Pompeo a déclaré vendredi que les sanctions visaient à «priver le régime des revenus qu'il utilise pour répandre la mort et la destruction dans le monde entier». En réalité, ce sont les États-Unis, la plus grande puissance nucléaire du monde, qui ont une longue histoire documentée d'agressions militaires, de coups d'État, d'assassinats et de soutien au terrorisme, y compris la destruction de sociétés entières à travers le Moyen-Orient depuis 2001 – que ce soit la Libye, le Yémen, la Syrie, l’Irak ou l’Afghanistan.
De plus, les exigences formulées par Washington à l'égard de l'Iran l'obligent à cesser tout enrichissement d'uranium, c'est-à-dire à renoncer définitivement au droit de développer un programme nucléaire civil, y compris pour la production d'électricité et à des fins médicales. Téhéran insiste sur le fait qu'il s'est pleinement conformé à l'accord nucléaire de 2015, ce que l'Agence internationale de l'énergie atomique, l'organe de conformité des Nations unies, a confirmé à plusieurs reprises.
Depuis mai, lorsque Trump s'est retiré de l'accord nucléaire de 2015, connu sous le nom de Plan d'action conjoint, les exportations iraniennes de pétrole brut ont chuté d'environ un tiers, soit environ un million de barils par jour.
Cette situation et les sanctions américaines existantes à l'encontre de 168 individus, entreprises et groupes iraniens ont poussé l'économie iranienne au bord de l'effondrement. Sa monnaie a perdu environ 70 % de sa valeur cette année.
Les actions américaines alimentent les tensions géostratégiques et intensifient le risque de guerre. Pompeo et Mnuchin ont déclaré que les États-Unis tenteraient de contrecarrer tout effort européen visant à contourner les sanctions.

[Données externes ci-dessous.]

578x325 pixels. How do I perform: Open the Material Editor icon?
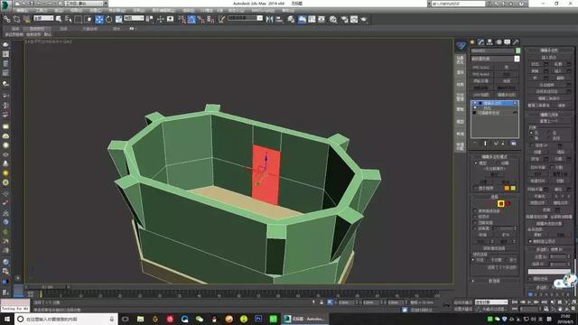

Le chef de la politique étrangère de l'UE, Federica Mogherini, a publié vendredi une déclaration commune avec les ministres des affaires étrangères britannique, français et allemand dans laquelle ils ont déclaré qu'ils continueraient à travailler sur les moyens de maintenir le commerce avec l'Iran. «Notre détermination collective à mener à bien ce travail est inébranlable», peut-on lire dans le communiqué.
La déclaration européenne fait allusion au danger de guerre et défend l'accord nucléaire de 2015 comme «étant essentiel pour la sécurité de l'Europe, de la région et du monde entier».